In the research part of the project, you often observe how case managers feel about their work with clients in prisons. Was that the goal of the research from the beginning?
We assumed that the project activities would be a certain burden for prison staff, case managers and clients. At the same time, there were also factors that we had not anticipated in advance, which increased the burden even more. On the part of the prison staff, we anticipated overload, which has been present there for a long time. On the part of organizations working with the case management method, we didn’t know much in advance. The burden on their side is mainly caused by structural problems and the difficulty of providing for clients after leaving prison in basic areas such as housing, employment, etc.
What does the creation of an evaluation report look like? What is the basis for it, and how long does it take to prepare one report?
A total of three evaluation reports will be produced during the project. The first one was published last August, and we published the second one a few days ago. We would like to have the final evaluation report ready next March. It will summarize the outputs of the entire project. The creation of the report is based on the evaluation plan, which is the basic timetable of what we will do in the field of research and project evaluation. First, I always conduct interviews with the team members who manage the project, as well as with the case managers who visit clients in prisons and accompany them after they leave. The second set of interviews consists of those with the staff of the prisons involved in the project. The third set of interviews will be with released persons who have undergone case management – we will conduct them for the first time for the final report. The second source of data are focus groups with the team managing the project as well as case managers. There we verify what has been said in previous interviews. The third source of data is the mandatory indicators that we have to monitor in the project and the data from the needs questionnaire that is filled in by clients entering the project. Thanks to the questionnaire data, we monitor how clients’ needs evolve and change during their cooperation with case managers. These numbers serve more as a support for the previous topics. The creation of one evaluation report usually takes six to seven months.

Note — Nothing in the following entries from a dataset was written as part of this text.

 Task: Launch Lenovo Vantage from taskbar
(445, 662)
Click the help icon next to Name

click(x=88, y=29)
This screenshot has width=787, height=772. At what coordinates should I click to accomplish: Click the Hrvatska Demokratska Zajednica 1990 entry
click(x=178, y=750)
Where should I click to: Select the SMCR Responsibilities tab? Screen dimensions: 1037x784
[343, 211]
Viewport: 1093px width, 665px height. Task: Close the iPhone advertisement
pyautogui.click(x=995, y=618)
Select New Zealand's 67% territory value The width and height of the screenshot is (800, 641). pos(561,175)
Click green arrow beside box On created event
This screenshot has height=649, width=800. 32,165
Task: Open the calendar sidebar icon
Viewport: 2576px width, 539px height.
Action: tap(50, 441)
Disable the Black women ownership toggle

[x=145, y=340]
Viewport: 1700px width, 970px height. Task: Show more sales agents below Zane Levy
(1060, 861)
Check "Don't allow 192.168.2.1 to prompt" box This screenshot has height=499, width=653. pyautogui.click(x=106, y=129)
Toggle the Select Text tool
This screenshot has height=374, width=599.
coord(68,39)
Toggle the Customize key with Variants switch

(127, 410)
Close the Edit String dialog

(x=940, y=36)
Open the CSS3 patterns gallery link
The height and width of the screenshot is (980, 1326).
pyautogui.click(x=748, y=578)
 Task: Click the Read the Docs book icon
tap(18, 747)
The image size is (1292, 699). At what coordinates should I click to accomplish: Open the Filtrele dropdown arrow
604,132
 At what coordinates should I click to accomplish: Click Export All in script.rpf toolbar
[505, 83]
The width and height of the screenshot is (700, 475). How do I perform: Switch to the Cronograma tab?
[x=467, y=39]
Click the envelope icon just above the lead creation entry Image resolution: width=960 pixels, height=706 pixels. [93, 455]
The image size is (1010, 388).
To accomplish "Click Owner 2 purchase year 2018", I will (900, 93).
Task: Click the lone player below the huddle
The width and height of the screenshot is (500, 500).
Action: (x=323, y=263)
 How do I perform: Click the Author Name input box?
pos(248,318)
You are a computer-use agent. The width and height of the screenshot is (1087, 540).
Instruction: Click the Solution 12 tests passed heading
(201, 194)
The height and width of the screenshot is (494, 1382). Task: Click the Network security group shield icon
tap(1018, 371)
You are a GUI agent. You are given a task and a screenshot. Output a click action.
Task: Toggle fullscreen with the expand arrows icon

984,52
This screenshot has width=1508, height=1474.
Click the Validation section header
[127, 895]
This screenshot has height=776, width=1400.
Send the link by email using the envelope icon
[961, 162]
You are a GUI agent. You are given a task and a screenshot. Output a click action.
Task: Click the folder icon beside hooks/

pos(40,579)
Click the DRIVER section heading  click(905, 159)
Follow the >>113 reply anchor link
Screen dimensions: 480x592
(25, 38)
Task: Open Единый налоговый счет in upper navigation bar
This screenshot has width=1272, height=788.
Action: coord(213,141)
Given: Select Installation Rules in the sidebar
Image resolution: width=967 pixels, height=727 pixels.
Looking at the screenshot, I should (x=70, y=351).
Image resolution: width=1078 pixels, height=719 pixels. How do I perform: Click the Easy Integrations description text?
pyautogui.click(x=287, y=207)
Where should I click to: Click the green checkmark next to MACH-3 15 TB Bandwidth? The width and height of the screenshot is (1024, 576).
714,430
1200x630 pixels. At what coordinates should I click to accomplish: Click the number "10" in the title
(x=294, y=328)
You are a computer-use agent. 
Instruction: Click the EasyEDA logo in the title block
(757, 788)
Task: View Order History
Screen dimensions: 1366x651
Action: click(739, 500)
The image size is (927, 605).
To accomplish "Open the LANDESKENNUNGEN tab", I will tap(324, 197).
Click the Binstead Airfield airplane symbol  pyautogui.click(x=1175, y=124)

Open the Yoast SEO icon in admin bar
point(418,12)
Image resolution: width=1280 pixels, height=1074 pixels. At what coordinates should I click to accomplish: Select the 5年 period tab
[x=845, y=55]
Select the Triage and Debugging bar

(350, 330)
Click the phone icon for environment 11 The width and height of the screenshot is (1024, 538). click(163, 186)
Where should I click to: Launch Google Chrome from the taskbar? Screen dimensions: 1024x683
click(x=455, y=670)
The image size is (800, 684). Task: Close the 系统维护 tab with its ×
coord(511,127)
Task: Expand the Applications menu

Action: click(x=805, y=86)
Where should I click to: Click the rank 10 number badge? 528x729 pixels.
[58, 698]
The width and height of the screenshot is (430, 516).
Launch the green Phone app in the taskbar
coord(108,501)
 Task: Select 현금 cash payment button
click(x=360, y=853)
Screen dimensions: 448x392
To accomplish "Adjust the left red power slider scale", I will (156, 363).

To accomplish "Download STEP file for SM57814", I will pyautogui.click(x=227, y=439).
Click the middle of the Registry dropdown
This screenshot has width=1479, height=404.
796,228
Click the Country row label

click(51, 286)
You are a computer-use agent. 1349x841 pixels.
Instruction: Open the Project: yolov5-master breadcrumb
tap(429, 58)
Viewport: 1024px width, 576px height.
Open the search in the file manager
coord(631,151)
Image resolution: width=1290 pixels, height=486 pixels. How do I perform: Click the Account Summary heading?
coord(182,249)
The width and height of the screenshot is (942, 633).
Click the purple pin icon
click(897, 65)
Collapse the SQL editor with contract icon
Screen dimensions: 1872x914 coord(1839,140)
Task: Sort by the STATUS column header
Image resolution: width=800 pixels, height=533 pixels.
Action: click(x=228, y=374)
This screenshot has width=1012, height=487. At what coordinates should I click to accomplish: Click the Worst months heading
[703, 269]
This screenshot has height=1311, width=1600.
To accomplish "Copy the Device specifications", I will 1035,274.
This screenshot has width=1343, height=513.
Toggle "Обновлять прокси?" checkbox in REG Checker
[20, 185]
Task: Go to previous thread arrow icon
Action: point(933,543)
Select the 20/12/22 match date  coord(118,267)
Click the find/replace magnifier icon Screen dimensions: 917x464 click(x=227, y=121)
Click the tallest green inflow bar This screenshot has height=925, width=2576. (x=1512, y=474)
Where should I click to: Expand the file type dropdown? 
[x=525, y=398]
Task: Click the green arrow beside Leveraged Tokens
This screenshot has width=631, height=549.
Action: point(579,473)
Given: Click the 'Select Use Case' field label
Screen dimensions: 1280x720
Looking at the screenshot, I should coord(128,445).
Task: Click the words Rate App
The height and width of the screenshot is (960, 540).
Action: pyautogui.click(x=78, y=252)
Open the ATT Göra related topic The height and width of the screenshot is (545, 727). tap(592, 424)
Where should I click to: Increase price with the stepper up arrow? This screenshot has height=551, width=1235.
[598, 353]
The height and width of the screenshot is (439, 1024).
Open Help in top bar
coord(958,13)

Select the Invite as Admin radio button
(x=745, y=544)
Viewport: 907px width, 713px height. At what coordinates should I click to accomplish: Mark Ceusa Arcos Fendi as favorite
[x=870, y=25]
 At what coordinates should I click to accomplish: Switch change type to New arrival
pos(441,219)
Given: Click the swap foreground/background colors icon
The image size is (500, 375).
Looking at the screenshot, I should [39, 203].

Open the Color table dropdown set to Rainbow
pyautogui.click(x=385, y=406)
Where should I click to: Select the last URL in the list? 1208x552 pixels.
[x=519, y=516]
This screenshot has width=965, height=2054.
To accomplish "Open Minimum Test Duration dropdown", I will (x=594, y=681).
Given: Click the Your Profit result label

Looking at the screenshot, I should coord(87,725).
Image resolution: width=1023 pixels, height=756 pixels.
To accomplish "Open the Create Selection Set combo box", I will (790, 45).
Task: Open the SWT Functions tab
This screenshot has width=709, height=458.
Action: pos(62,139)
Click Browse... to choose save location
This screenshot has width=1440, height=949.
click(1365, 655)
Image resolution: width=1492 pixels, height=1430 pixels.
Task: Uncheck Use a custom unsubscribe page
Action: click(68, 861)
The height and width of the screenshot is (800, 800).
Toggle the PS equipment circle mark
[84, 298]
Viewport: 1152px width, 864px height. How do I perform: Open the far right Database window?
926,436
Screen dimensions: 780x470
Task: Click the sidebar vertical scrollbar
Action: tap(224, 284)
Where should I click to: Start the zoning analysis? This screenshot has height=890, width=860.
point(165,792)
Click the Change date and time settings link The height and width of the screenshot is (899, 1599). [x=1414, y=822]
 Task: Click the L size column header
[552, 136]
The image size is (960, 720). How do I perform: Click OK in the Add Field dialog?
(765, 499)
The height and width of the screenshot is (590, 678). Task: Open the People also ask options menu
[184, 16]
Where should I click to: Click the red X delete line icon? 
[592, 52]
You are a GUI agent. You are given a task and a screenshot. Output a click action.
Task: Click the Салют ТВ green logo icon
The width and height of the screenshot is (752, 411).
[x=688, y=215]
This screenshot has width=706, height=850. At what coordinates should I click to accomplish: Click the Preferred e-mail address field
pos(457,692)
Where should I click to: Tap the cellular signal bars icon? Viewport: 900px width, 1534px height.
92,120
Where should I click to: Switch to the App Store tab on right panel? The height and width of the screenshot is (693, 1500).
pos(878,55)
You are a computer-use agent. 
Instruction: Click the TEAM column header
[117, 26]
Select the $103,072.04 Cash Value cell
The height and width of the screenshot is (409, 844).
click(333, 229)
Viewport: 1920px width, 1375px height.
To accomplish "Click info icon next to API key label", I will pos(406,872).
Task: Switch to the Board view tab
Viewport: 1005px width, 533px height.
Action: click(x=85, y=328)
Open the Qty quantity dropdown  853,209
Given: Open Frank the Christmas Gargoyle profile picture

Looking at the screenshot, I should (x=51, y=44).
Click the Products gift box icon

The second evaluation report of the project has been published recently. In addition to basic information on the number of clients involved in the project, it also contains a section that maps in detail the risks and limits of case management in prisons. What are the main ones?
The structural problems that we have been facing in the Czech Republic for a long time resonated strongly in this report. Housing is the biggest such problem. Its inaccessibility already affects the non-marginalized part of the Czech population. The marginalized ones are even worse off. People with addictions and a prison record that we work with in the project are often the last of the last in this regard. It is really very difficult for them to find housing. In the past, I often encountered the fact that those who had been released from prison did not have enough money for housing and that the problem was more of a financial nature. Now we are encountering the fact that people have money after their release, but they still do not have the opportunity to obtain housing in many places.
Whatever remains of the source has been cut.